## EXERCISE:
Repeat only the stretch of lines below that runs from the line with "Click the sleeping bear illustration" through the line with "This screenshot has height=767, width=1568.", unaltered.

[[ ENTRIES SUPPLIED open ]]

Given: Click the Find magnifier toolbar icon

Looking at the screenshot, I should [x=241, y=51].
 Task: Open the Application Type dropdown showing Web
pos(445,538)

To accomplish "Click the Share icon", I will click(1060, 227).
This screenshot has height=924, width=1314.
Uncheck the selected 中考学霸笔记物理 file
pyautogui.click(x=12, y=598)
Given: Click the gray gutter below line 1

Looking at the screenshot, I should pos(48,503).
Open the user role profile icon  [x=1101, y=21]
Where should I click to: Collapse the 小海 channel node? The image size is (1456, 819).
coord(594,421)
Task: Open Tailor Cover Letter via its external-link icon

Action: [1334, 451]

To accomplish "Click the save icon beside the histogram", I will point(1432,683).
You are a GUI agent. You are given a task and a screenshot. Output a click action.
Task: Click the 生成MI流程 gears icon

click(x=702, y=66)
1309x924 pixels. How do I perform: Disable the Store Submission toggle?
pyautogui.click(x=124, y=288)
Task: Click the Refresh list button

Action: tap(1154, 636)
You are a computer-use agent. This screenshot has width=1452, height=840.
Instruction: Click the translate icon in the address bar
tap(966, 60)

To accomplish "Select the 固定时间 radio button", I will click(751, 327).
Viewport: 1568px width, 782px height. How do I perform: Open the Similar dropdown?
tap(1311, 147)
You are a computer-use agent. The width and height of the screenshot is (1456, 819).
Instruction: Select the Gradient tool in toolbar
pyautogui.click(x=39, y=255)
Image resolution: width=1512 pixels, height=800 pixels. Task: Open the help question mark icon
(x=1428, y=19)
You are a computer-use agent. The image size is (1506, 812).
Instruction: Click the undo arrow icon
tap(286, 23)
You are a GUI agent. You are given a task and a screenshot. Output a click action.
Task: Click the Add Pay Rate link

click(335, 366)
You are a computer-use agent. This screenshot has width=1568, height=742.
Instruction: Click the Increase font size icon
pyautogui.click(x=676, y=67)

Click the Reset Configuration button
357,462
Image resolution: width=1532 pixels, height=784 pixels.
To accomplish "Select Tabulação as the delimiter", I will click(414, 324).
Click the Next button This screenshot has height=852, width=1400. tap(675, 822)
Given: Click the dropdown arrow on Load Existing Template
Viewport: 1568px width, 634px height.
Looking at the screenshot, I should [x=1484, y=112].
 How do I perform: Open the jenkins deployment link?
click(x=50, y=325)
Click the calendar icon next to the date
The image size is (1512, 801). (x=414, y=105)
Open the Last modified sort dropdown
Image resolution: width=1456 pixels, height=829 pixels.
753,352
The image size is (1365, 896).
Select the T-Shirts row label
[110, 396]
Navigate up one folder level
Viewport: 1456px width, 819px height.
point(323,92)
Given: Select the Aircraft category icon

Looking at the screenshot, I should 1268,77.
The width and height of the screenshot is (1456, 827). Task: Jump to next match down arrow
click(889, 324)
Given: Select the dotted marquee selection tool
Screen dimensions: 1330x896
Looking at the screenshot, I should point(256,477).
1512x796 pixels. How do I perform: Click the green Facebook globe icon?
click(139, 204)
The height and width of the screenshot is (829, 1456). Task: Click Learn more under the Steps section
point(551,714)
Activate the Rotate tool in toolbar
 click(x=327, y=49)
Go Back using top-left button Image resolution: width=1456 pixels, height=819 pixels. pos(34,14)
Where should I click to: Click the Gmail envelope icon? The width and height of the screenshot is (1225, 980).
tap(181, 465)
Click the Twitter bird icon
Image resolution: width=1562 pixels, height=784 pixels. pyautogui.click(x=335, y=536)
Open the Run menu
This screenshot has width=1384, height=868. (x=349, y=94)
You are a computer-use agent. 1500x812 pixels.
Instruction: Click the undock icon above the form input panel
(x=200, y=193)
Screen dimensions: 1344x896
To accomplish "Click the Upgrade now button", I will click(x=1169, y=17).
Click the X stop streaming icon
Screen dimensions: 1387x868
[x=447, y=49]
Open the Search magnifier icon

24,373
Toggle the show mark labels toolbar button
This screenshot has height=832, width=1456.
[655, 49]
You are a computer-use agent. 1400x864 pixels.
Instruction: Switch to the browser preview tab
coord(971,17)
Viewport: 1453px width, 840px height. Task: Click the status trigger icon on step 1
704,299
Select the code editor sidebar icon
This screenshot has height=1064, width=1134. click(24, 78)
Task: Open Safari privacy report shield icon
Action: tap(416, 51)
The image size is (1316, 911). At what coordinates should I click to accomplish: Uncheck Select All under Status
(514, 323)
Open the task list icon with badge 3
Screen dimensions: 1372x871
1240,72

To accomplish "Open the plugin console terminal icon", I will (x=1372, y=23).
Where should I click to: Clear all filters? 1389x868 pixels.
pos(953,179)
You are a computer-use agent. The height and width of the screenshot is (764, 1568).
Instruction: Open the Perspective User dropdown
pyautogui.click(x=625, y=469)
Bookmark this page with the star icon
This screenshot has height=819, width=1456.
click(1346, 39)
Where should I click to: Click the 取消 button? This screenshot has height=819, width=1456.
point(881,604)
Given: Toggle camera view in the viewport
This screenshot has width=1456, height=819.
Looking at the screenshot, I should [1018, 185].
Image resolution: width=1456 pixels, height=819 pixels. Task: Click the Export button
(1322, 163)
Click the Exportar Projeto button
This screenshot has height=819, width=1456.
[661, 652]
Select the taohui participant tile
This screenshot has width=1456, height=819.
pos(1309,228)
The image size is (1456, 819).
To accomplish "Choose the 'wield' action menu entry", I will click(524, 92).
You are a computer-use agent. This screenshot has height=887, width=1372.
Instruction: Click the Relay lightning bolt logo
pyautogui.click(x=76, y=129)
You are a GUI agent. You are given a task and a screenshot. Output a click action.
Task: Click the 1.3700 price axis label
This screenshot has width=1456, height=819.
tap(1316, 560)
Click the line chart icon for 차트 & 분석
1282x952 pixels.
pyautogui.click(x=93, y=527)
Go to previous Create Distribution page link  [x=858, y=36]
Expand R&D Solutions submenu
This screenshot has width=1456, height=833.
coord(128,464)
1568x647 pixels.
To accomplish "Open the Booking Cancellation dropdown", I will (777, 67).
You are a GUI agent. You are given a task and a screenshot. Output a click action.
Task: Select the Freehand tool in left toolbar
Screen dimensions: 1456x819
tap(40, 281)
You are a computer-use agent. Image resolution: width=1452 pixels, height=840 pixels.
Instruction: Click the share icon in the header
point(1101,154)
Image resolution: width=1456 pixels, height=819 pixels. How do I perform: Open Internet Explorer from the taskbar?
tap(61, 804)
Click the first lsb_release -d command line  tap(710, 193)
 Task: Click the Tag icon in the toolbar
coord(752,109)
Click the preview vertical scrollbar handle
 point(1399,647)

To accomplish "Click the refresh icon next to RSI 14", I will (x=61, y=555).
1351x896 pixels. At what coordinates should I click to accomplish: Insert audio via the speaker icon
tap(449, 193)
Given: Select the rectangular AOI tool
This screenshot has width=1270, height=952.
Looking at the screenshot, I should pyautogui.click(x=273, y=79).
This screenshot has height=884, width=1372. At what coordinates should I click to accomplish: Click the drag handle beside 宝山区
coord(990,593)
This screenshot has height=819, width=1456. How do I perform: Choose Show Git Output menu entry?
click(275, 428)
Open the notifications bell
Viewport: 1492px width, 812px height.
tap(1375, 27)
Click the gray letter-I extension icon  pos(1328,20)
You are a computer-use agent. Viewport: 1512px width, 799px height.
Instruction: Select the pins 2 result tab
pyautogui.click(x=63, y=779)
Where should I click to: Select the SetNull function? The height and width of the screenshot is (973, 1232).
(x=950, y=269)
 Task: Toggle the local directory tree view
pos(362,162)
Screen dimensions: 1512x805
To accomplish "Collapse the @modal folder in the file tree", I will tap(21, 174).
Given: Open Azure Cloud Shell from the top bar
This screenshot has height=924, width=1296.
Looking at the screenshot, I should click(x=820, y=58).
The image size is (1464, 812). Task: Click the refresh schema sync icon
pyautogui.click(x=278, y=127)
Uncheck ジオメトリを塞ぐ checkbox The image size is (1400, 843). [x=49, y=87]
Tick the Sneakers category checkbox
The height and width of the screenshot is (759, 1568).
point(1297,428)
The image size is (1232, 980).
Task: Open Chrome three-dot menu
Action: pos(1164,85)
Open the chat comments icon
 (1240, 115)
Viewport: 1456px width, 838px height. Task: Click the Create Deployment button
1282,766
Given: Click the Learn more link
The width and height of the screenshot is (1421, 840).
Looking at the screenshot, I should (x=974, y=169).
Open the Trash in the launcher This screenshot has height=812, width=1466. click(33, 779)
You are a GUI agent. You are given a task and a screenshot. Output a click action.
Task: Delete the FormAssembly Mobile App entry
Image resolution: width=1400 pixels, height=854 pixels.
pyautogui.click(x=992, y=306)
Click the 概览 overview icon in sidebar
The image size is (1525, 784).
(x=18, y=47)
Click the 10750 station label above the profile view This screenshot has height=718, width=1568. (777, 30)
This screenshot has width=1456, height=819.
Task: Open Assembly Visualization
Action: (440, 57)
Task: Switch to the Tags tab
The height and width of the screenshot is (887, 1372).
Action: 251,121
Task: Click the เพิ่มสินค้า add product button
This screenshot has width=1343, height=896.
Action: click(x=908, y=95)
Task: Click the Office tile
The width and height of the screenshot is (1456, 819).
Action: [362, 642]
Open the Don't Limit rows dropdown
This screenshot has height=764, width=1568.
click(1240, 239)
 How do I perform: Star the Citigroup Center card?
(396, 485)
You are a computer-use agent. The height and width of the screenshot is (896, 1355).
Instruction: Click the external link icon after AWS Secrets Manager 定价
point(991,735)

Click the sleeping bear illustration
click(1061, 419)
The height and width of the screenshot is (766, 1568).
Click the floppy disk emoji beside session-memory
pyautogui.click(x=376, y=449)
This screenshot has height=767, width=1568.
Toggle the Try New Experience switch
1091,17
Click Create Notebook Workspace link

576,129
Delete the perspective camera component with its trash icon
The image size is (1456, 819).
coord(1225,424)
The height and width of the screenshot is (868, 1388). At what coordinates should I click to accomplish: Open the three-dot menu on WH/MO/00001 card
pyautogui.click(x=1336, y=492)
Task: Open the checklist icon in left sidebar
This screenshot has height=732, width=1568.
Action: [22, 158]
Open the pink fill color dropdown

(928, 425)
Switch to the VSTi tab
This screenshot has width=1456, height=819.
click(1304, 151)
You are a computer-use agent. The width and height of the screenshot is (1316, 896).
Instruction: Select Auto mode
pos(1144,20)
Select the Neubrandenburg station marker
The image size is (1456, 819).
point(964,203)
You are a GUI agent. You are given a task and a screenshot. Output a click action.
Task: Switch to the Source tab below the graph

[[ ENTRIES SUPPLIED closed ]]

## TASK OUTPUT:
Click the sleeping bear illustration
click(1061, 419)
The height and width of the screenshot is (766, 1568).
Click the floppy disk emoji beside session-memory
pyautogui.click(x=376, y=449)
This screenshot has height=767, width=1568.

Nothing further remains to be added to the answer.